Dieter Richter hat einen hohen historisch anmutenden Raum entworfen, der die strenge Welt der englischen Puritaner überzeugend einfängt. Im ersten Akt sieht man den Parlamentssaal, der von hohen Zinnen eingerahmt wird. Dabei werden diverse Stühle vom Chor und den Statisten teilweise etwas hölzern über die Bühne geschoben. Auch der Richtblock, an dem einzelne Staatsfeinde gezüchtigt werden, wirkt beinahe unfreiwillig komisch, wenn er ständig mit einem Gefangenen quer über die Bühne geschoben wird. Die Kostüme von Susanne Hubrich sind in schlichtem Schwarz sehr "puritanisch" gehalten. Den Royalisten wird optisch etwas mehr farbliche Opulenz zugestanden, die diese Figuren deutlich von den Puritanern abhebt. Auch Arturo ist in seinem in gesättigten Farben gehaltenen Kostüm eindeutig den Royalisten zuzuordnen. Auf die Hinrichtung Karls I. wird in einem riesigen Bild angespielt, das für die Schlafzimmerszene im ersten Akt als Trennwand aus dem Schnürboden herabgelassen wird. Interessant gestaltet wird das Lichtspiel hinter diesem Bild, in dem Elvira ihren Vater mit dem ihr ursprünglich zugedachten Bräutigam Riccardo sieht. Im zweiten Akt sind die Zinnen an den Wänden verschwunden und geben den Blick auf graues Mauerwerk frei. Im dritten Akt bricht dann ein riesiger Teil aus der Rückwand heraus, und man sieht einen kahlen Wald, der das Schloss umgibt.

In der Personenführung hat Villazón vor allem in den Massenszenen ein nicht ganz so glückliches Händchen.
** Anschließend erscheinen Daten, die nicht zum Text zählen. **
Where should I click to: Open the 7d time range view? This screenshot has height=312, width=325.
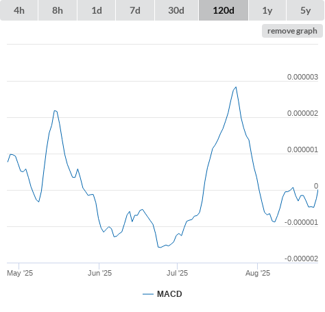pos(135,10)
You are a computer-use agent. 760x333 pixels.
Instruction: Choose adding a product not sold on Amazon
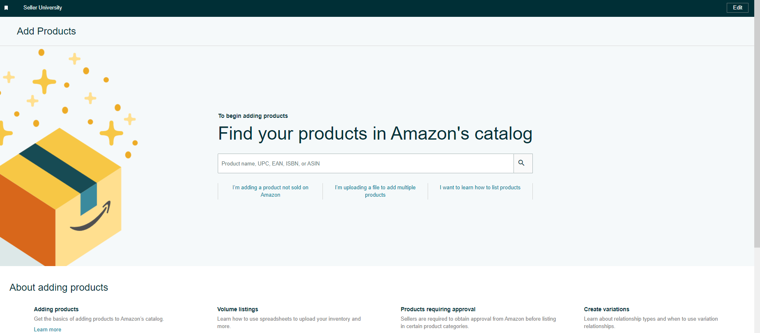point(270,191)
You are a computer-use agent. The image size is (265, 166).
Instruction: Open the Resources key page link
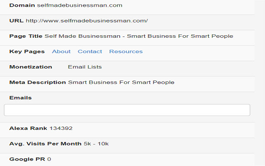pos(126,51)
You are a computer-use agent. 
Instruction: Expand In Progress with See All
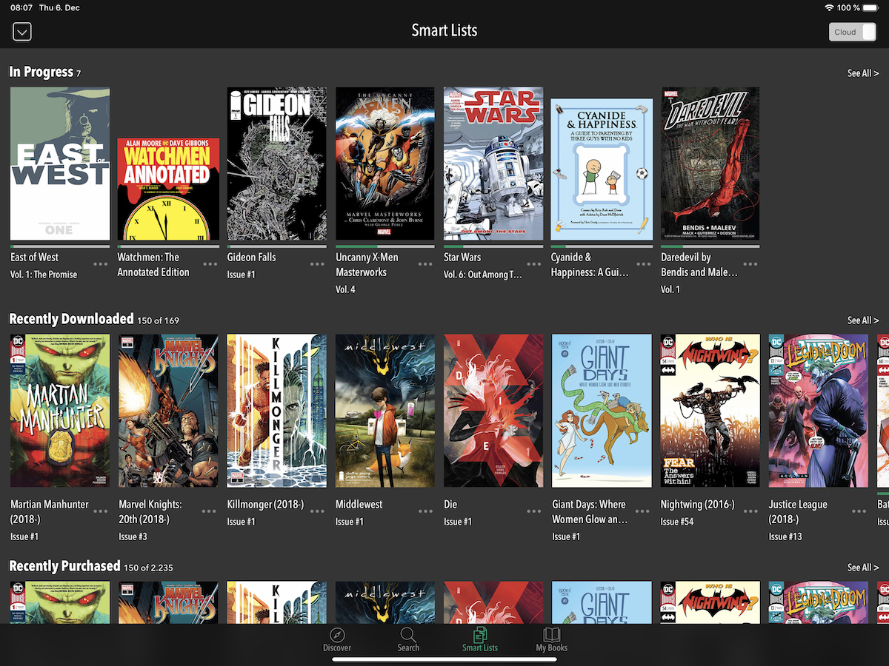[x=863, y=73]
Die Ausgrenzung einzelner Personen durch den Chor als Puritanermasse wirkt ein wenig unkoordiniert. Unklar bleibt auch die schwarze Tafel mit dem weißen Kreidekreuz, die zu Beginn einer Frau umgehängt wird, die wohl gegen die moralischen Sitten verstoßen hat, und mit der dann auch Elvira im zweiten Akt stigmatisiert wird. Die ausladenden Gesten Arturos wirken für eine moderne Opernaufführung ebenso antiquiert wie die in die Luft gestemmten Fäuste der Soldaten, wenn Riccardo und Giorgio das berühmte Duett "Suoni la tromba" anstimmen. Aber das alles scheint das Publikum nicht zu stören, und so wird auch das Regie-Team mit großem Beifall bedacht.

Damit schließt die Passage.